戦場を駆ける。
俺――黒磯風磨は、一人で神徒の群れを押し返していた。
振り下ろした巨剣が黒い血を撒き散らし、呻き声と共に一体の神徒が崩れ落ちる。
だが、それでも戦況は変わらない。押し寄せる敵は止まる気配がなかった。
俺は前へ、ただ前へと進む。
「オオオオオ!!」
巨体の下級特殊神徒が襲いかかる。
俺はすかさず横に跳び、巨剣を地面に突き刺す。
「喰らえッ!」
剣に込めたエネルギーが炸裂し、衝撃波と共に神徒の腕を吹き飛ばす。
「ハァッ……!」
そのまま剣を振り抜き、体勢を崩した神徒の胴を断ち切る。
黒い液体が噴き出し、倒れる。
「次……!」
俺は息を整える間もなく、別の神徒を迎え撃つ。
塔の時計は残り20分を指している。
この時間を持ちこたえられるのか?
いや、それ以前に……。
結局、俺は……なにをやっている……?
俺は、この戦場で、なにを成せた……?
周囲を見渡す。
特級神徒と戦うイニシエーターズの姿が目に入る。
彼らは桁違いの力で敵を圧倒していた。
一方、まだピーターパンですらない雷と翠すらも、特級神徒を足止めしている。
その戦いぶりに、俺は思わず足を止めた。
……皆が全力を尽くしているのに、俺だけがただ戦場を駆けているような気がした。
「くそっ……俺がもっと強ければ!」
巨剣を握りしめる手に、力がこもる。
何人もの仲間が倒れた。
なぜ俺は守れなかった。
矢神臣永――あの人なら、どうしていただろう?
俺は……このままでいいのか?
「ねえ、強くなりたくない?」
ふいに背後から声が聞こえた。
戦場の喧騒とは別の、まるで耳元で囁かれたかのような、静かな声。
俺は反射的に振り向いた。
そこにいたのは、黒いフードを目深に被った謎の人物だった。
「誰だ……?」
巨剣を構えながら睨みつける。
だが、相手は微動だにせず、ただそこに立っている。
「あなたの力を引き出してあげられる。
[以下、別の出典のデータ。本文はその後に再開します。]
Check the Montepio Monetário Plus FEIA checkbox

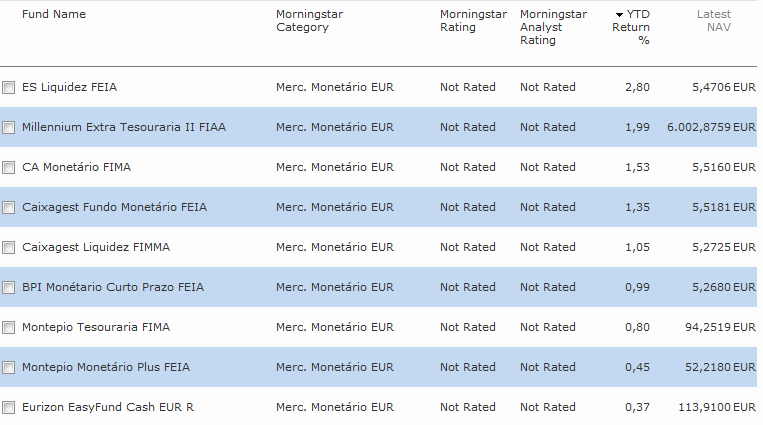pyautogui.click(x=9, y=368)
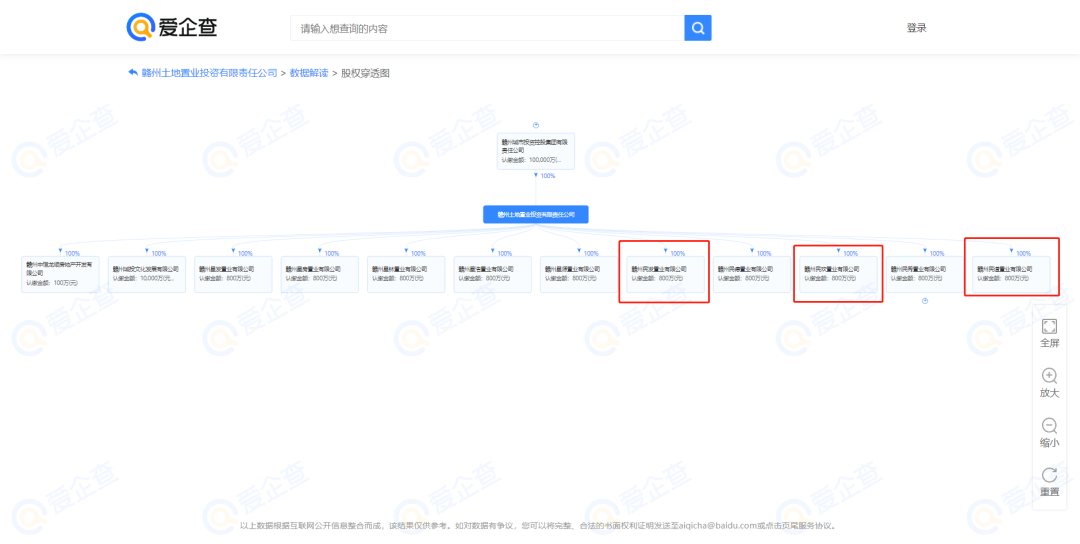Select the blue central 赣州土地置业投资 node
This screenshot has height=544, width=1080.
coord(535,214)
条件は一つ――私に従って」
低く響く声。
その言葉は、どこか聞いたようで……わずかに甘美で……そして不気味だった。
「ふざけるな!」
俺はすぐさま距離を詰め、剣を振るおうとした。
だが――。
この距離なら、斬れるはずなのに、剣が届かない。
剣を振り下ろした瞬間、何かが揺らいだような感覚があった。
目の前の人物は、影のように消えていた。
「クエストの終了間際、4の門。城壁の下。あるはずのない影を見つけたら、飛び込んで」
どこからか、声だけが響く。
「飛び込んだら、どうなる?」
「あなたに、この戦争の――世界の、秘密を教えてあげる」
「……」
「考えておいて。その秘密を知れば、あなたは、もっと強くなれる」
その言葉を最後に、影は完全に消えた。
俺は何も言えず、ただ剣を握る手に力を込めた。
影の中で聞こえたあの声は、戦場の騒音とは異質だった。
俺に選択を迫るかのような、冷たく、それでいて確信に満ちた声。
強くなりたいか?
俺は、ゆっくりと剣を握り直した。
そして――
塔の時計を見上げる。
残り15分。
俺の心は、戦場とは違う何かに揺れ始めていた。